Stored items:
☆ ☆ ☆ ☆ ☆

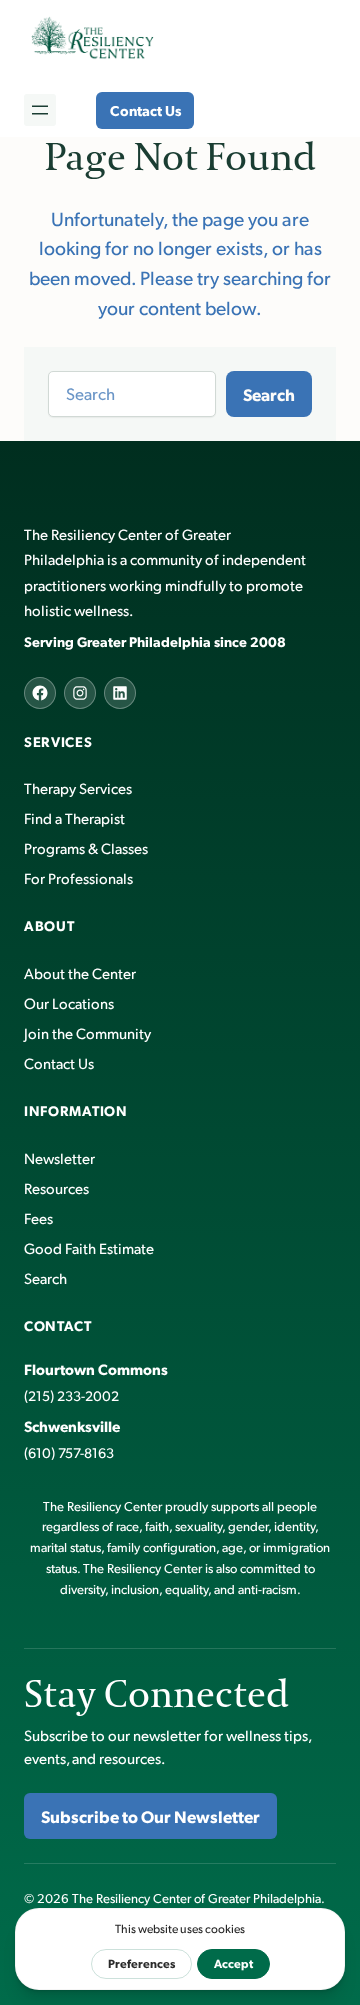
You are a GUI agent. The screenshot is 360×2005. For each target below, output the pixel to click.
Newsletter (59, 1157)
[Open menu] (40, 110)
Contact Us (145, 110)
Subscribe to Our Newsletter (150, 1816)
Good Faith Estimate (89, 1247)
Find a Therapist (74, 817)
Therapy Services (78, 787)
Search (269, 394)
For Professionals (78, 877)
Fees (38, 1217)
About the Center (80, 972)
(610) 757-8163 (69, 1452)
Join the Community (87, 1032)
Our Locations (69, 1002)
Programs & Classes (86, 847)
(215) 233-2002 (71, 1395)
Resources (56, 1187)
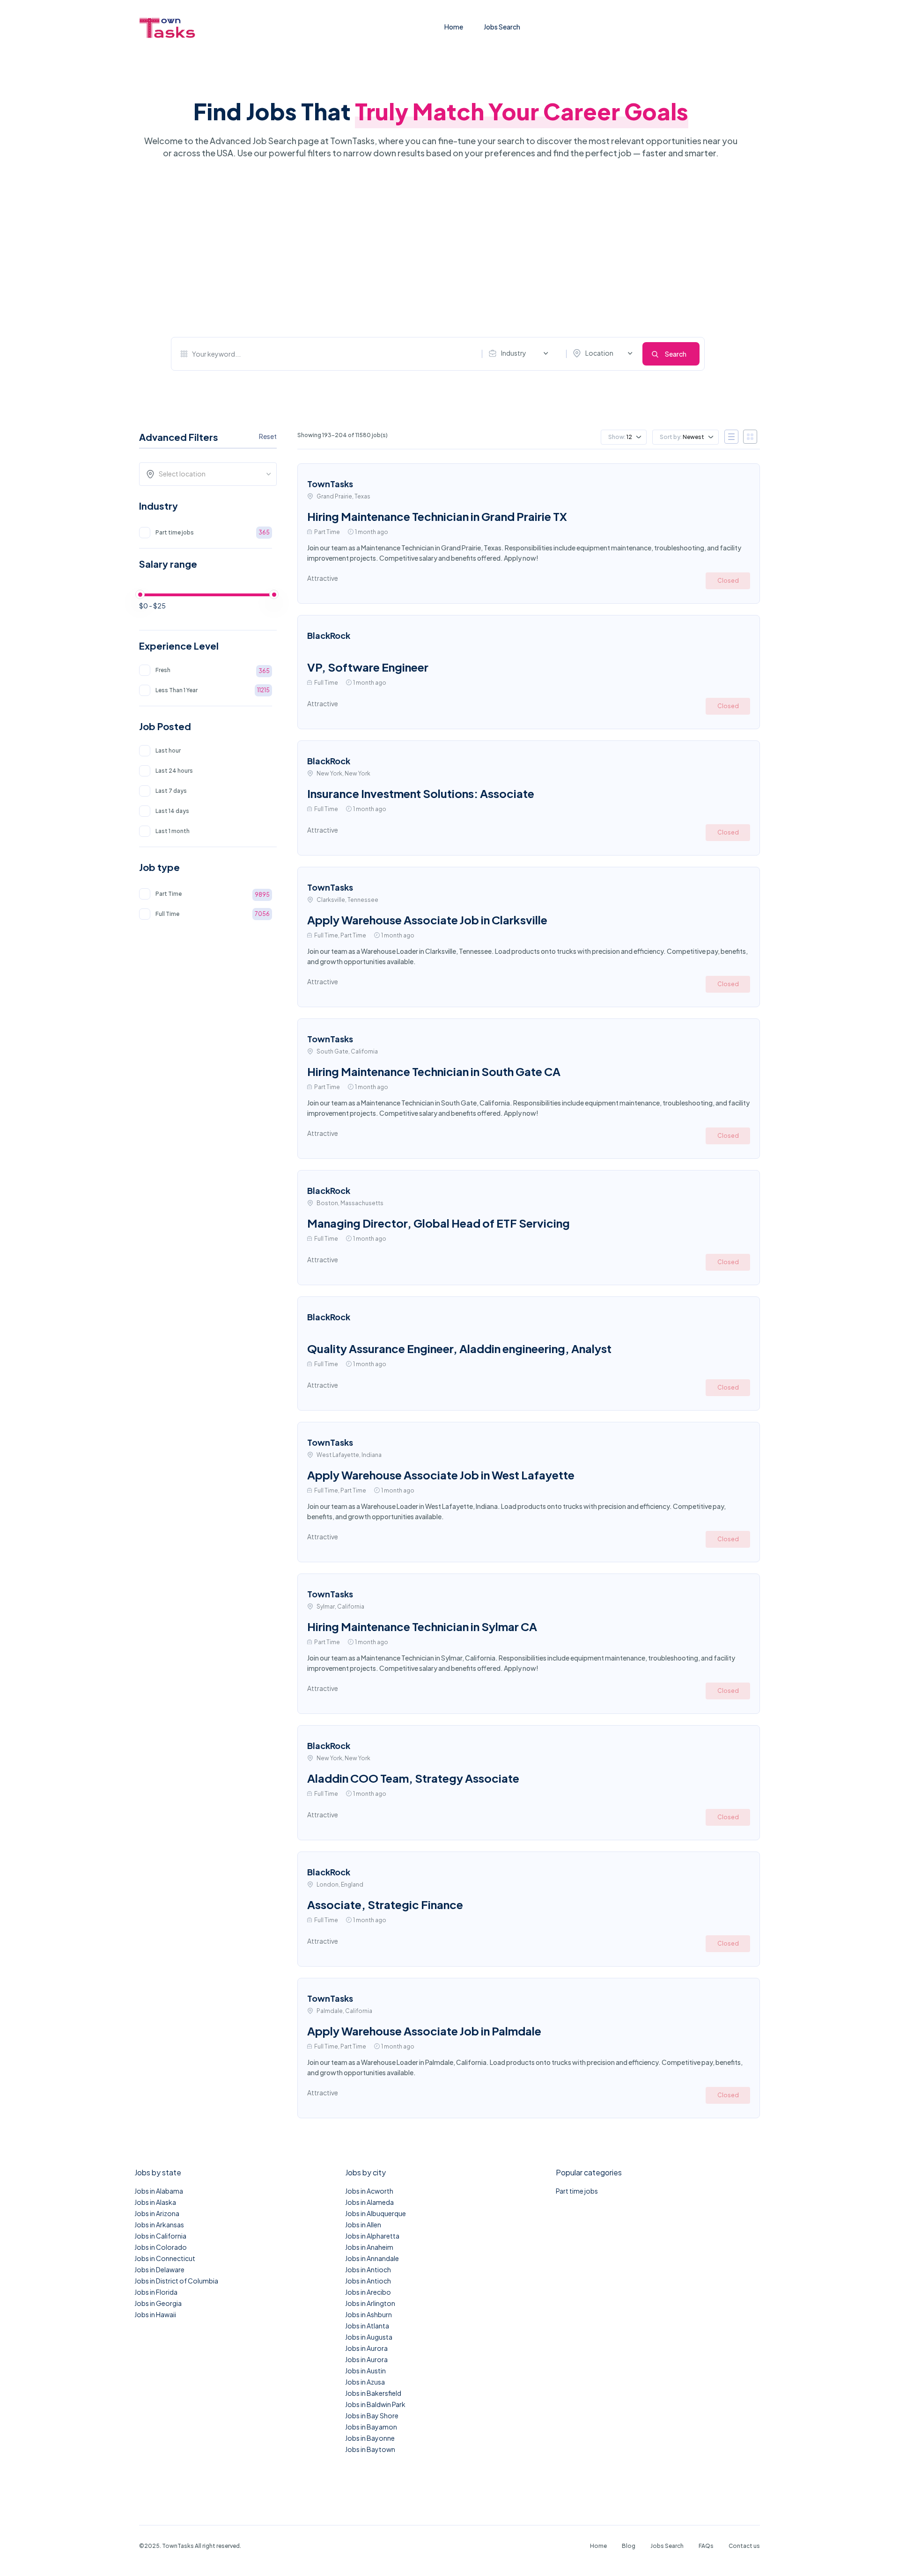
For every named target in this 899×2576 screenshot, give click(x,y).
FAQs (706, 2545)
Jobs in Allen (363, 2224)
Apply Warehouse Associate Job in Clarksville (427, 920)
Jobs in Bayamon (371, 2426)
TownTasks (330, 483)
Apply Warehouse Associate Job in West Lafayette (441, 1475)
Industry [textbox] (513, 353)
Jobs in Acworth (369, 2191)
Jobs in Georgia (158, 2303)
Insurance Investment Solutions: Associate (420, 793)
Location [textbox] (599, 353)
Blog (628, 2545)
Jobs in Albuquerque (375, 2213)
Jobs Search (502, 26)
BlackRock (328, 635)
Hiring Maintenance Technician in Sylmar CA (422, 1626)
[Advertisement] (438, 248)
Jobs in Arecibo (368, 2292)
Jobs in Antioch (368, 2269)
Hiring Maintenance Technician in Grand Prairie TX (437, 516)
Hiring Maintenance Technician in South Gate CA (433, 1071)
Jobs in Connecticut (164, 2258)
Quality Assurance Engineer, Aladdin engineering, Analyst (459, 1348)
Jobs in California (160, 2236)
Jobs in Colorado (160, 2247)
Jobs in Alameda (369, 2202)
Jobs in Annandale (372, 2258)
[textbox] (211, 474)
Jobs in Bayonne (370, 2438)
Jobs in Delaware (159, 2269)
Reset (268, 436)
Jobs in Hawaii (155, 2314)
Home (453, 26)
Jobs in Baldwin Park (375, 2404)
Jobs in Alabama (158, 2191)
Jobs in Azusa (365, 2382)
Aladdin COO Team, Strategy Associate (413, 1778)
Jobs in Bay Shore (371, 2415)
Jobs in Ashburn (368, 2314)
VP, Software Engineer (367, 667)
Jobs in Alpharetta (372, 2236)
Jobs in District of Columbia (176, 2280)
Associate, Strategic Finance (385, 1904)
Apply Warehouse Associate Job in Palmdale (424, 2031)
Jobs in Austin (365, 2370)
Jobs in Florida (155, 2292)
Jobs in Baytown (370, 2449)
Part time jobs (577, 2191)
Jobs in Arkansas (159, 2224)
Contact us (744, 2545)
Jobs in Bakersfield (373, 2393)
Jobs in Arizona (156, 2213)
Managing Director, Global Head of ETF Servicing (438, 1223)
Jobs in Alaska (155, 2202)
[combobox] (520, 353)
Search (675, 354)
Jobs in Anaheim (369, 2247)
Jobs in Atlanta (367, 2325)
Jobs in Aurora (366, 2348)
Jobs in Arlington (370, 2303)
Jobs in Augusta (368, 2337)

☆ ☆ ☆ ☆ ☆

EXERCISE OBJECTIVE:
Output only an exact transcription of the lines above from the one with "Search (269, 394)" up to and including the one with "Resources (56, 1187)".

WRITTEN ANSWER:
Search (269, 394)
For Professionals (78, 877)
Fees (38, 1217)
About the Center (80, 972)
(610) 757-8163 (69, 1452)
Join the Community (87, 1032)
Our Locations (69, 1002)
Programs & Classes (86, 847)
(215) 233-2002 (71, 1395)
Resources (56, 1187)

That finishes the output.